While I agree directionally, I'll caveat that "cost per token" != "cost per task". In the case of Qwen3.6 it tends to think 1.6x more than Haiku, so the cost of Haiku on the same tasks tends to only be about double. More detail from comparing their Artificial Analysis metrics:
Qwen3.6-35B-A3B vs Claude Haiku 4.5
reasoning mode · AA Intelligence Index v4.0
46.0 ┤ ↖ better — cheaper · smarter · faster
│
│
44.0 ┤ ╭─────╮
│ │ ● │ Qwen3.6-35B-A3B
│ ╰─────╯
42.0 ┤
│
│
40.0 ┤
│
│
38.0 ┤ ╭───╮
│ Claude Haiku 4.5 │ ○ │
│ ╰───╯
36.0 ┤
└┬─────────┬─────────┬─────────┬─────────┬────────┬
$200 $300 $400 $500 $600 $700
x → cost to run the index (USD) lower is better
y → AA intelligence index higher is better
bubble area = output speed (tokens / sec)
╭─────╮ ╭───╮
│ ● │ Qwen ~196 t/s │ ○ │ Haiku ~93 t/s
╰─────╯ ╰───╯
┌─────────────────────┬──────────┬──────────┬───────────┐
│ model │ AA index │ run cost │ out speed │
├─────────────────────┼──────────┼──────────┼───────────┤
│ Qwen3.6-35B-A3B ●│ 43.5 │ $280 │ 196 t/s │
│ Claude Haiku 4.5 ○│ 37.1 │ $620 │ 93 t/s │
└─────────────────────┴──────────┴──────────┴───────────┘
COST PER TOKEN ≠ COST PER TASK
output tokens per index run:
Haiku 4.5 87.3M (79.3M reasoning + 8.0M answer)
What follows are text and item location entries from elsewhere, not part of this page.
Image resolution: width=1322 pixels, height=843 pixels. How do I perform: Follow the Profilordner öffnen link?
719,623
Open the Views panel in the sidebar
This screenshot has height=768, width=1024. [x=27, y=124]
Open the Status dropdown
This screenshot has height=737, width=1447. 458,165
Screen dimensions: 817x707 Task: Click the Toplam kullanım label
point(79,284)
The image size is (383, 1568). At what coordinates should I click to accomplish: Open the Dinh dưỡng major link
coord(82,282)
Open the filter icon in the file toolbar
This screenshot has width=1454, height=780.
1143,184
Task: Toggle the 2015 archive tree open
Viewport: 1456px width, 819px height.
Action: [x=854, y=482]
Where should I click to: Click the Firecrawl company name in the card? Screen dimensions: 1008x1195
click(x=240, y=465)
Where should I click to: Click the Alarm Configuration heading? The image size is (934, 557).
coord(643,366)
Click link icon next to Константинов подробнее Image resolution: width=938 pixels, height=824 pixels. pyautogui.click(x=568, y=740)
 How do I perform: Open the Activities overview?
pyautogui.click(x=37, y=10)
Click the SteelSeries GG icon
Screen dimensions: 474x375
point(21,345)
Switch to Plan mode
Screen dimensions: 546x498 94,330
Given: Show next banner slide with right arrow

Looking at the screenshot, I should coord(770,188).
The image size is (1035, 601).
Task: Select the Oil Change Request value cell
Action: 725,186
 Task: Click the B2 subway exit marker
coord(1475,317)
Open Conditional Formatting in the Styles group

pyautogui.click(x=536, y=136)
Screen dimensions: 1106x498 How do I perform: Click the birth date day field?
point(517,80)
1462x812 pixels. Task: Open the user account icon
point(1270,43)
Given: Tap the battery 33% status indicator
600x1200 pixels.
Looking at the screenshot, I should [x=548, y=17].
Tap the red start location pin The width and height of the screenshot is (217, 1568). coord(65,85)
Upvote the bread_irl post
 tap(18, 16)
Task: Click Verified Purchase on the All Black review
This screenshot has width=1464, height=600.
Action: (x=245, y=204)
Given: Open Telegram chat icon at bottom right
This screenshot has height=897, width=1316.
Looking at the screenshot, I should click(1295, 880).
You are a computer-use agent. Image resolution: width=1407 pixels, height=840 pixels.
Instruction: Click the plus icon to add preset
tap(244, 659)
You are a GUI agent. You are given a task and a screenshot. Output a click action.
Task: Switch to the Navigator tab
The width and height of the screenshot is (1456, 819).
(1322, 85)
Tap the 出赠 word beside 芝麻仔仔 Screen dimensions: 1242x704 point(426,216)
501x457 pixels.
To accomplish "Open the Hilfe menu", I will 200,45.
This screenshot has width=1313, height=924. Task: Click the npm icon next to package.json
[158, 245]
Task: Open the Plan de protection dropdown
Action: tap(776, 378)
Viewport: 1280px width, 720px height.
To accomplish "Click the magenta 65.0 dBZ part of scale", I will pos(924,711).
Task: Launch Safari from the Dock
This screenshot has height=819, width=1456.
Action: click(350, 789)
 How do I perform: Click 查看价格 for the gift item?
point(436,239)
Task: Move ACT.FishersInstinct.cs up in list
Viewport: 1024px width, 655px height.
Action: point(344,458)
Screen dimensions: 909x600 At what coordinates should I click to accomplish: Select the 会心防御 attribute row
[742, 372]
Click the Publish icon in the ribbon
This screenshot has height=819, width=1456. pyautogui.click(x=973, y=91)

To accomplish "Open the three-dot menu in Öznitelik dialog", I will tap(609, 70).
Qwen3.6 143.2M (131.7M reasoning + 11.5M answer)
→ Qwen emits 1.64× more output
── output speed (tokens / sec) ────────── raw rate · higher = faster
Qwen3.6 100% ~196 t/s
Haiku 4.5 ~47% ~93 t/s
→ Qwen ~2.1× faster per token
╎ 1.64× more tokens < 2.1× faster rate
▼
── solution speed (per finished answer) ── higher = faster
Qwen3.6 100%
Haiku 4.5 ~78%
→ Qwen ~1.3× FASTER to a solution
SCORECARD
intelligence cost / task speed to solution
Qwen3.6-35B-A3B 43.5 $280 ~1.3× faster
Claude Haiku 4.5 37.1 $620 (slower)
→ Qwen wins all three. The reasoning blow-up (1.64×) is smaller than
the raw-speed edge (2.1×), so Qwen stays ahead per task.[dead]
Dave Citron here, from the MAI team. Thanks for the feedback, we're getting the model card updated to call out 5B active parameters (137B total).
On benchmarks: in the same VS Code harness, MAI-Code-1-Flash scored 51.2% on SWE-bench Pro vs. Haiku's 35.2% which we see as a pretty big leap. But going forward, we'll include additional models in our benchmarks, including models like Qwen 3.6 and Gemma 4.